Magistrado ponente: Luis Javier Osorio Lopez

Decreto 2591 de 1991

República de Colombia Corte Suprema de Justicia SALA DE CASACIÓN LABORAL LUIS JAVIER OSORIO LÓPEZ Magistrado Ponente Radicación 19294 Acta No. 78 Bogotá D.C., dos (2) de diciembre de dos mil ocho (2008). Procede la Corte a resolver la primera instancia en la acción de tutela instaurada por LUZ MARÍA VILLEGAS MARTÍNEZ, contra la SALA LABORAL DEL TRIBUNAL SUPERIOR DEL DISTRITO JUDICIAL DE MEDELLÍN de la cual fue ponente el magistrado Guillermo Cardona Martínez y el JUZGADO VEINTE ADMINISTRATIVO DEL CIRCUITO de la misma ciudad, a la cual oficiosamente se citó al Juzgado Laboral del Circuito de Envigado y al Instituto de los Seguros Sociales ANTECEDENTES República de Colombia 8 Corte Suprema de Justicia TUTELA 19294 Se plantea en el escrito de tutela que la accionante promovió proceso ordinario laboral contra el Instituto de los Seguros Sociales con el fin de obtener el reconocimiento y pago de los dominicales y festivos laborados en la entidad y los reajustes prestacionales a que hubiera lugar.

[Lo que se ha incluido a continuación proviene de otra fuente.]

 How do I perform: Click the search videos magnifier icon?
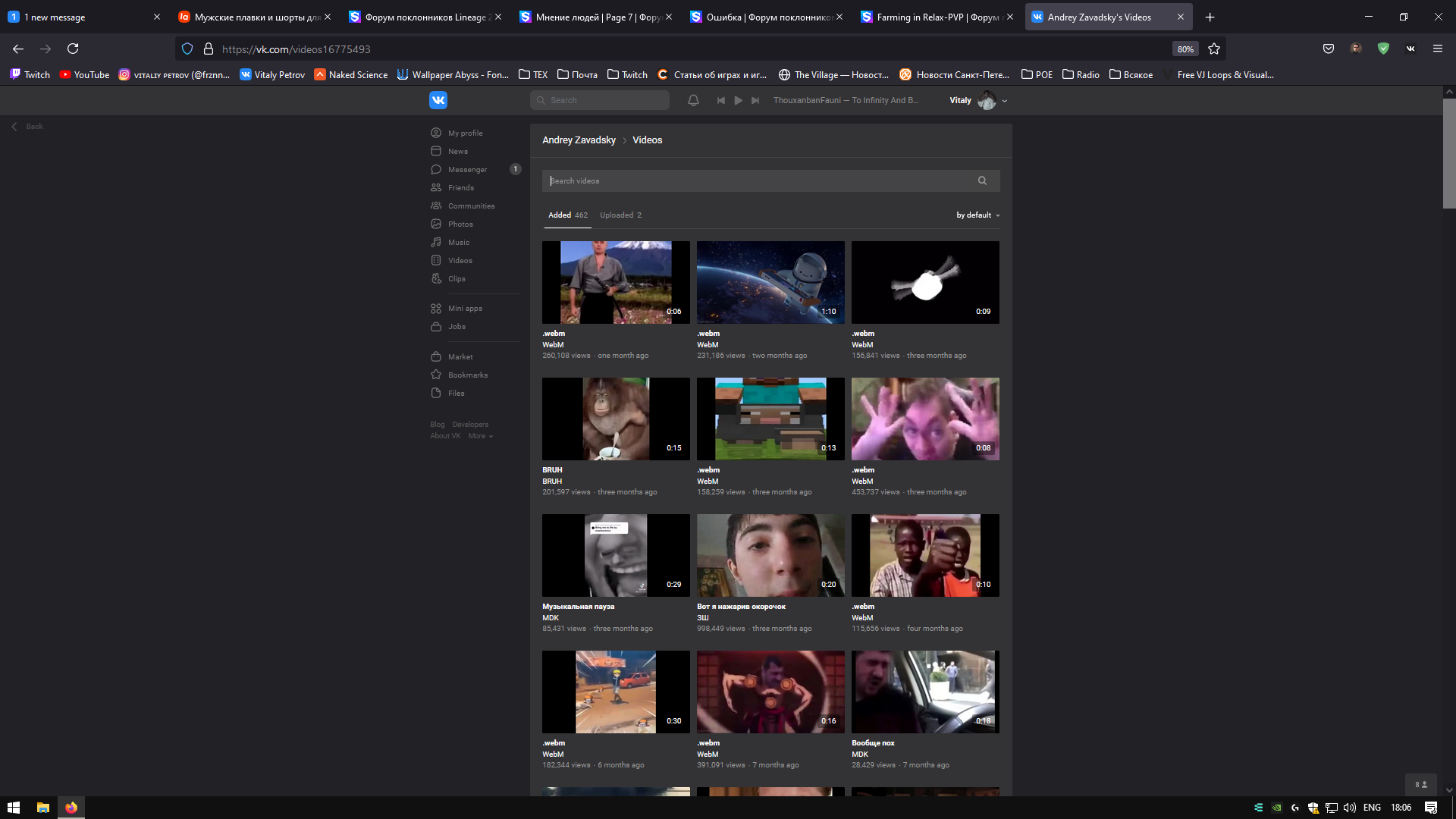tap(982, 180)
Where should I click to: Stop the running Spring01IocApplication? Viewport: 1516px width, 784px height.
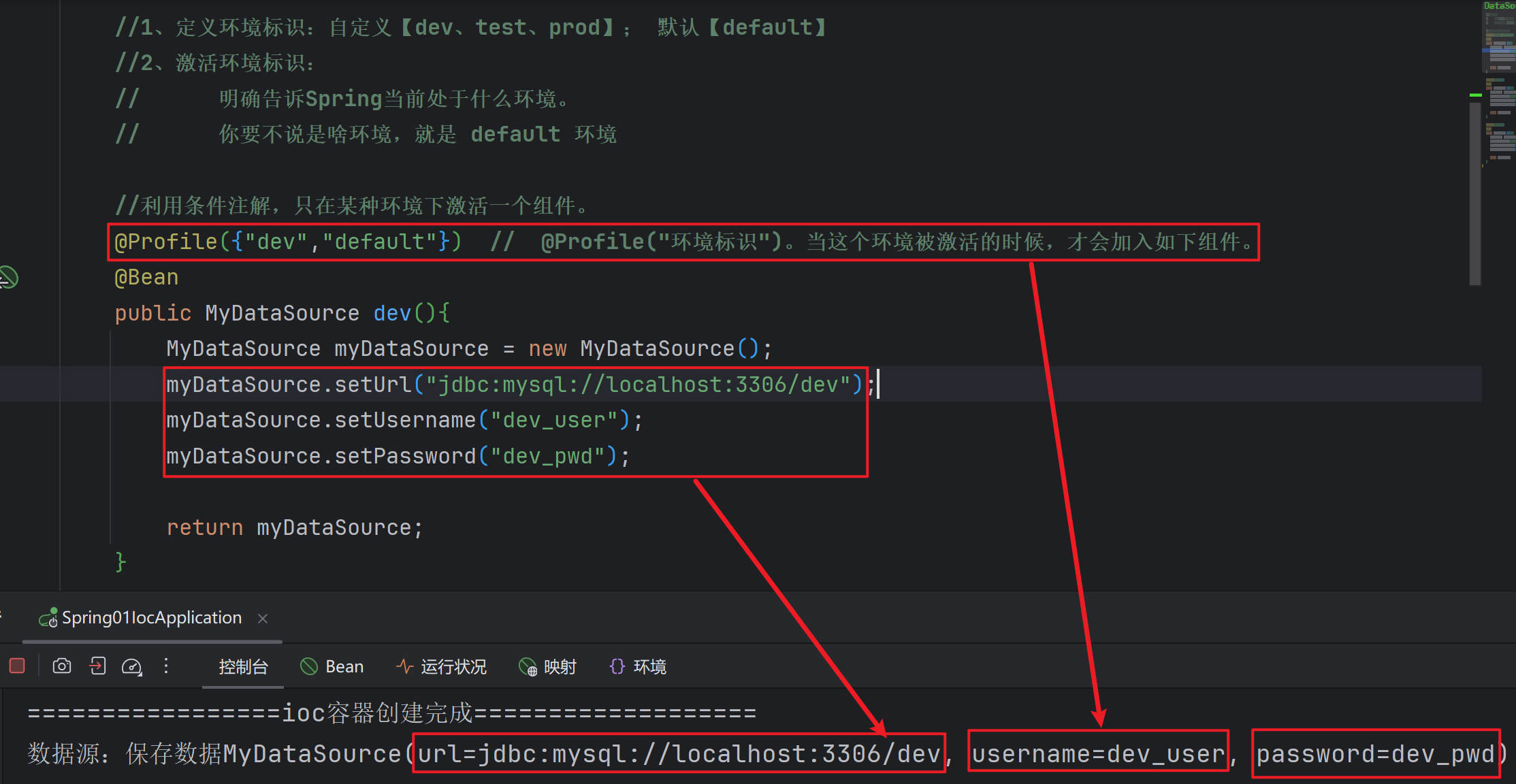[x=17, y=666]
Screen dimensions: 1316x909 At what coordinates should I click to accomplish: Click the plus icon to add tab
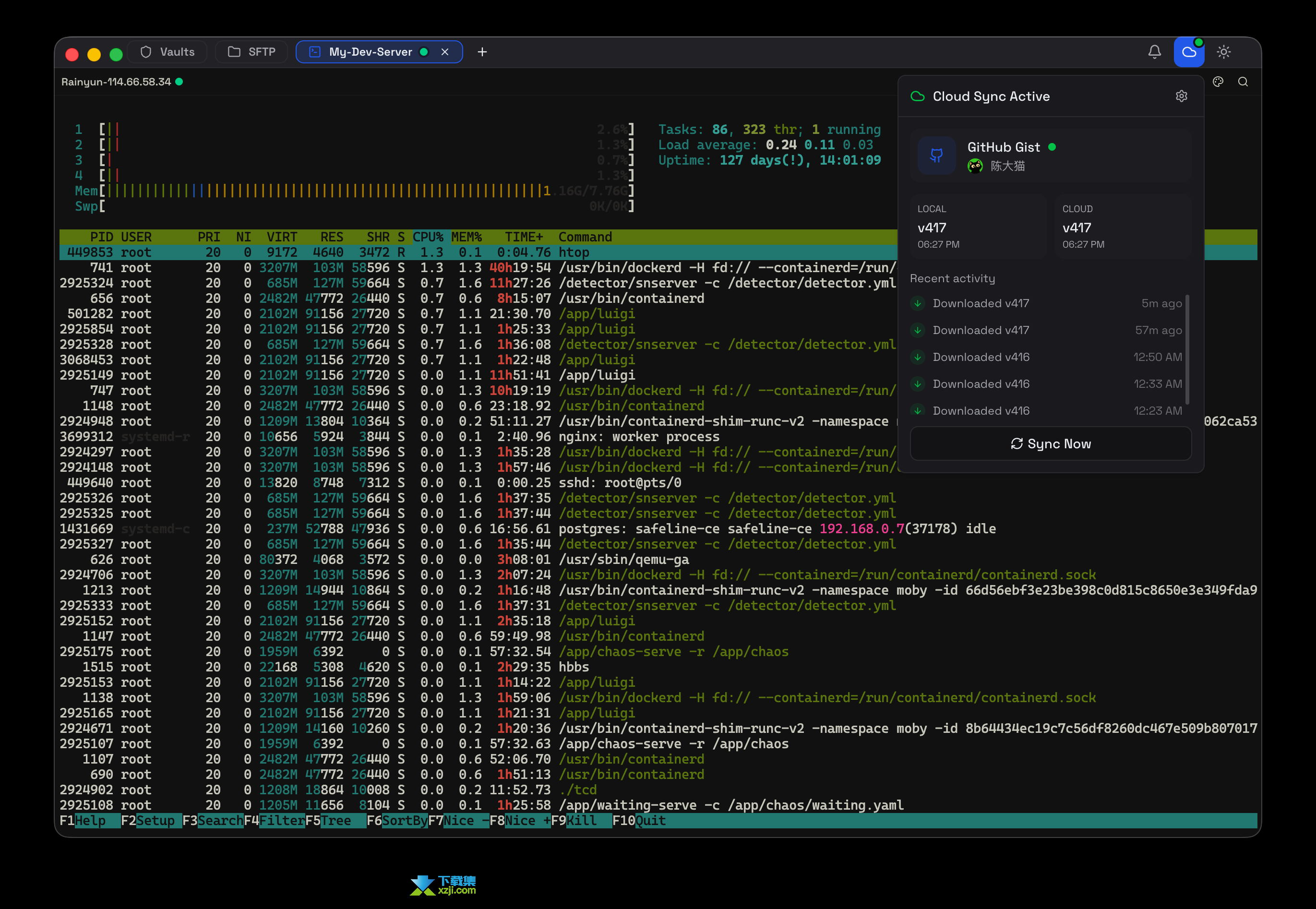[x=482, y=52]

Adujo que surtido el trámite correspondiente, el Juzgado Laboral del Circuito de Envigado profirió sentencia el 5 de agosto de 2005, concediéndole la mayoría de las pretensiones solicitadas, pero apelada la decisión, la Sala Laboral del Tribunal Superior de Medellín, en providencia de 15 de enero de 2006, señaló que la competencia para conocer del proceso a partir de la vigencia del Decreto 1750 de junio 26 de 2003, radica en la jurisdicción de lo contencioso administrativo, por lo que dispuso la remisión del expediente a la citada jurisdicción, como lo señala el numeral 8° del artículo 99 del Código de Procedimiento Civil.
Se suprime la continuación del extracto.